What to work on> Copy the listing below word for word, leaving out the pictures.

***

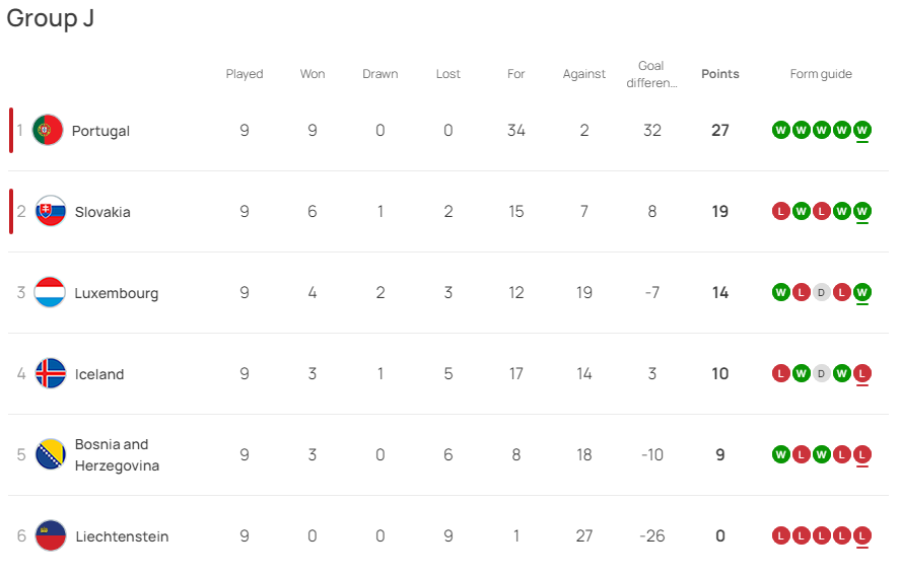Open the Portugal team link
The image size is (900, 575).
(100, 131)
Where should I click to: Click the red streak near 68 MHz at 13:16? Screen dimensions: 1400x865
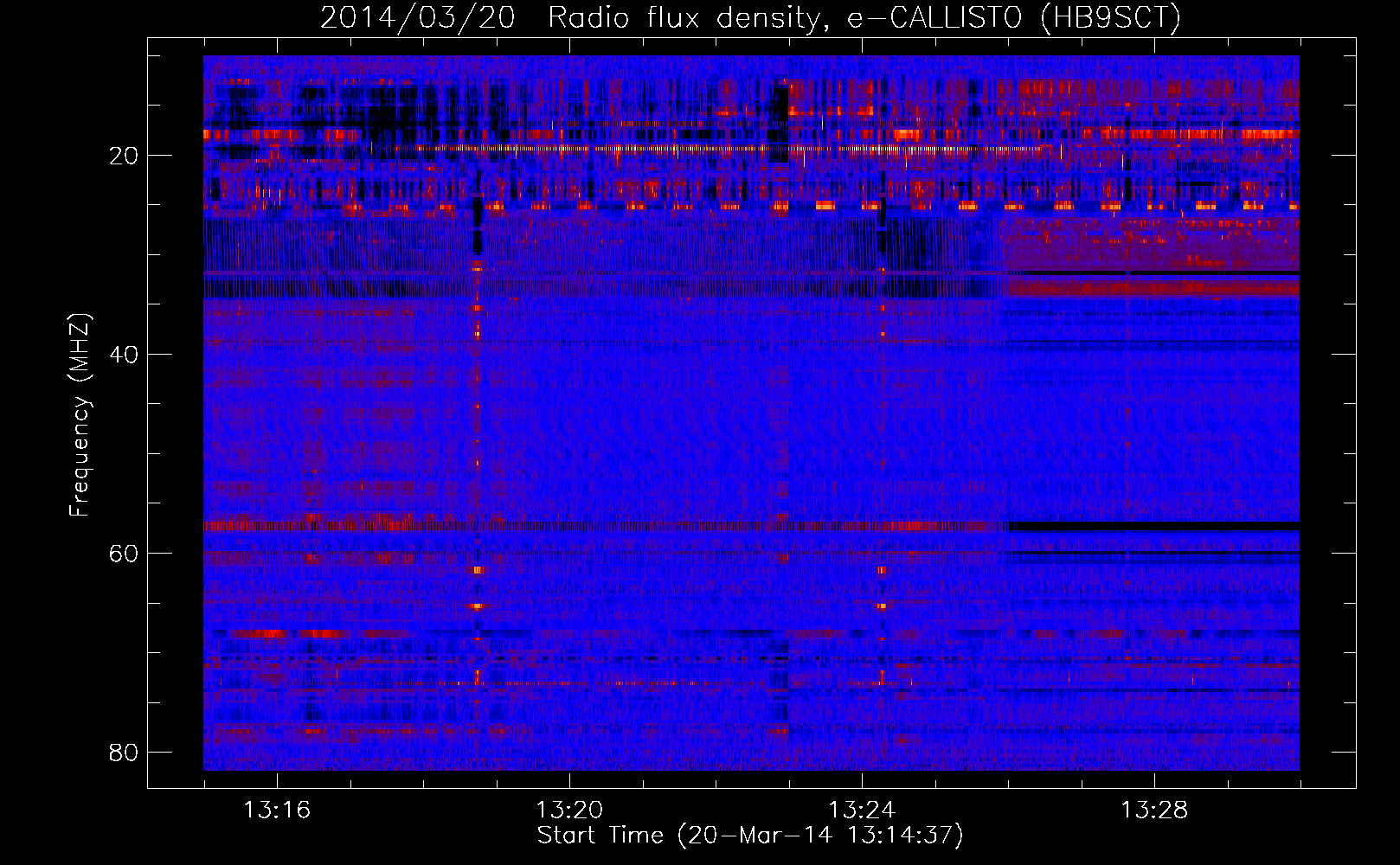pos(260,634)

***

Answer below>
Open the Portugal team link
The image size is (900, 575).
(100, 131)
Where should I click to: Click the red streak near 68 MHz at 13:16? Screen dimensions: 1400x865
pos(260,634)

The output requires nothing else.